银杏黄酮苷元通过调控DUSP1表达对急性胰腺炎大鼠腺泡细胞炎症因子分泌和凋亡的影响

杜健磊,王俊苹,刘 伟

1)驻马店市中心医院药学部 河南驻马店 463000 2)新乡医学院第三附属医院临床药学室 河南新乡 453003

急性胰腺炎(acute pancreatitis，AP)是多种病因引起的急腹症，发病机制复杂，炎症介质、胰腺腺泡细胞钙超载等均与其发病有关[1-2]。研究[3]表明中药治疗AP疗效确切，可降低病死率。黄酮类化合物主要以游离的苷元或糖结合的苷类形式存在于植物体内，黄酮苷元比结合型糖苷具有更强的抗炎、抗氧化功能[4]。
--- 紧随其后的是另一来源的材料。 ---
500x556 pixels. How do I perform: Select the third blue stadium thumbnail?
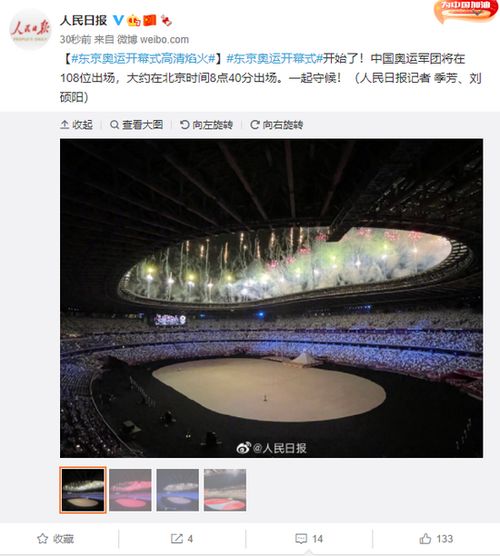[x=178, y=490]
银杏黄酮苷元(ginkgo flavone aglycone，GA)是银杏叶提取物中的黄酮苷通过化学修饰去除糖基后获得的新型物质，研究[5]认为GA对脑缺血和动脉粥样硬化具有较好的防治作用。GA通过NF-κB信号通路减弱心肌缺血再灌注损伤中的细胞凋亡和炎症反应[6]。双特异性磷酸酶1(dual specificity phosphatase 1，DUSP1)也称为丝裂素活化蛋白激酶磷酸酶1(mitogen-activated protein kinase phosphatase 1，MKP1)。研究[7]表明沉默DUSP1可通过激活AP小鼠血清中的丝裂原活化蛋白激酶(mitogen-activated protein kinase，MAPK)信号通路来促进促炎细胞因子的释放[8]。本实验用雨蛙素刺激大鼠胰腺腺泡AR42J细胞制备AP腺泡模型细胞[8]，观察GA对AP腺泡细胞炎症因子分泌和凋亡的影响，探讨其机制是否与DUSP1有关。

1 材料与方法

1.1细胞株与主要试剂大鼠胰腺腺泡细胞株AR42J购自上海圻明生物科技有限公司；胎牛血清、RPMI 1640培养基购自上海联硕生物科技有限公司；雨蛙素购自美国Sigma公司；GA由贵州省生化中心何照范教授惠赠；LipofectamineTM2000转染试剂购自美国Invitrogen公司；ELISA试剂盒购自上海博湖生物科技有限公司；Annexin V-FITC/PI凋亡检测试剂盒购自上海科敏生物科技有限公司；RIPA蛋白裂解液、BCA试剂盒购自苏州瑞诺德生物科技有限公司；qRT-PCR检测试剂盒购自北京绿源伯德生物科技有限公司。兔源Bax、Bcl-2和DUSP1抗体为美国Abcam公司产品。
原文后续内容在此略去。